> TEXTO DEL EJERCICIO:

El despertador suena temprano, mucho antes de que la ciudad despierte del todo. Para un taxista, la jornada comienza con la revisión del vehículo: comprobar niveles, limpiar el interior y asegurarse de que cada detalle esté listo para recibir al primer pasajero. La seguridad y la confianza empiezan por ahí.
Las primeras horas suelen estar marcadas por la tranquilidad. Los viajes al hospital, a la estación de tren o al aeropuerto son los más habituales. A menudo, en esos trayectos cortos y rutinarios, surgen conversaciones que dan un toque humano al trabajo: alguien nervioso por una entrevista, un viajero cargado de ilusión por unas vacaciones o una persona mayor agradecida por no tener que esperar al frío de la calle.
A medida que avanza el día, la ciudad se llena de movimiento. El tráfico se intensifica, los encargos aumentan y la radio de la emisora no deja de sonar. Cada cliente es distinto: un ejecutivo con prisa, un grupo de amigos con risas contagiosas, un turista curioso que pide recomendaciones sobre dónde comer o qué visitar. Esa diversidad convierte cada jornada en una experiencia única, nunca igual a la anterior.
Las noches son diferentes. El taxista se convierte en aliado de quienes buscan regresar a casa con seguridad. Es un trabajo que exige paciencia, atención constante y un gran sentido de responsabilidad, pero también ofrece historias, anécdotas y la satisfacción de saber que se es parte del pulso diario de la ciudad.
Un día en la vida de un taxista es mucho más que conducir: es escuchar, acompañar y ser testigo de miles de fragmentos de vida que se cruzan en el asiento trasero, recordando que cada viaje tiene su propia historia.

> DATOS DISPONIBLES:
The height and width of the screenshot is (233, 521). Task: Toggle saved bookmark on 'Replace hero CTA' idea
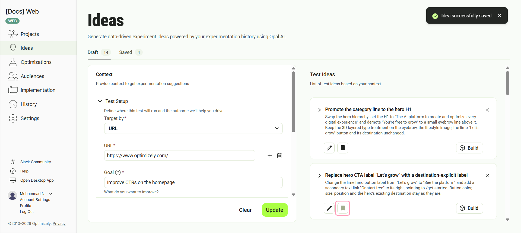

> QUÉ HACER: Copia sin cambiar nada el trozo del texto sobre el día de un taxista que empieza con "Las noches son" y sigue hasta "su propia historia.", con esas palabras incluidas.

> TU RESPUESTA:
Las noches son diferentes. El taxista se convierte en aliado de quienes buscan regresar a casa con seguridad. Es un trabajo que exige paciencia, atención constante y un gran sentido de responsabilidad, pero también ofrece historias, anécdotas y la satisfacción de saber que se es parte del pulso diario de la ciudad.
Un día en la vida de un taxista es mucho más que conducir: es escuchar, acompañar y ser testigo de miles de fragmentos de vida que se cruzan en el asiento trasero, recordando que cada viaje tiene su propia historia.